Saturday, December 04, 2004

Creators Syndicate

I had no idea they syndicated the columns of Samuel Francis.

His latest:

But that wasn’t the point, was it? The point was not just to hurl a pie in the face of morals and good taste but also of white racial and cultural identity. The message of the ad was that white women are eager to have sex with black men, that they should be eager, and that black men should take them up on it.

So far only one voice has mentioned the ad’s racial meaning and denounced its “insensitivity“ (to blacks)—that of black Indianapolis Colts coach Tony Dungy.

Blacks are permitted to notice race. Whites aren’t.

But the ad’s message also was that interracial sex is normal and legitimate, a fairly radical concept for both the dominant media as well as its audience.
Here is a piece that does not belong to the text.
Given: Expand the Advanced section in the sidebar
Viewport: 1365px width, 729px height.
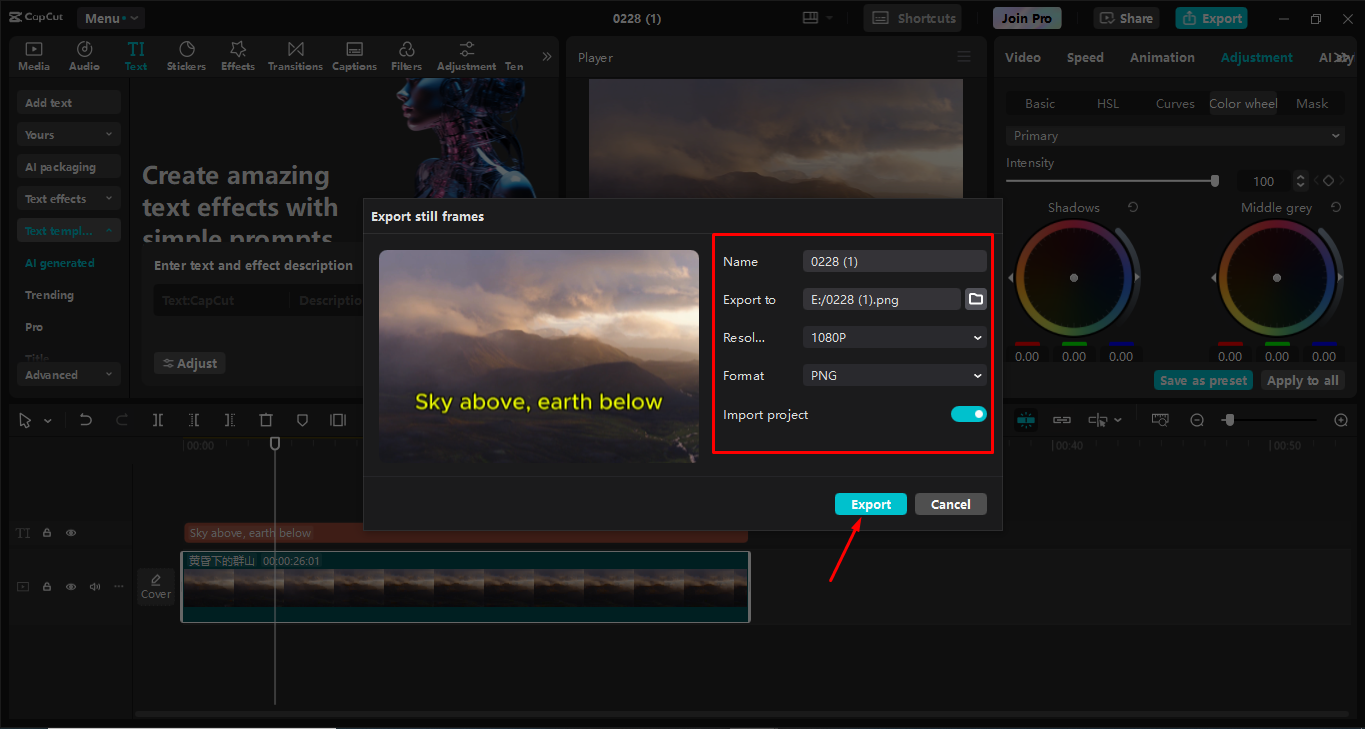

Nevertheless, for decades, interracial couples of different sexes have been sneaked into advertising, movies and television series, and almost certainly not because of popular demand from either race. The Owens-Sheridan match is only the most notorious to date.

In the minds of those who produced the ad, race is at least as important as the moral and aesthetic norms their ad subverts.

To them, the race as well as the religion, the morality, and the culture of the host society are all equally hostile and oppressive forces that need to be discredited, debunked and destroyed.

If the destruction can’t happen at the polls or through the courts, they can always use the long march through the culture that control of the mass media allows.

Breaking down the sexual barriers between the races is a major weapon of cultural destruction because it means the dissolution of the cultural boundaries that define breeding and the family and, ultimately, the transmission and survival of the culture itself.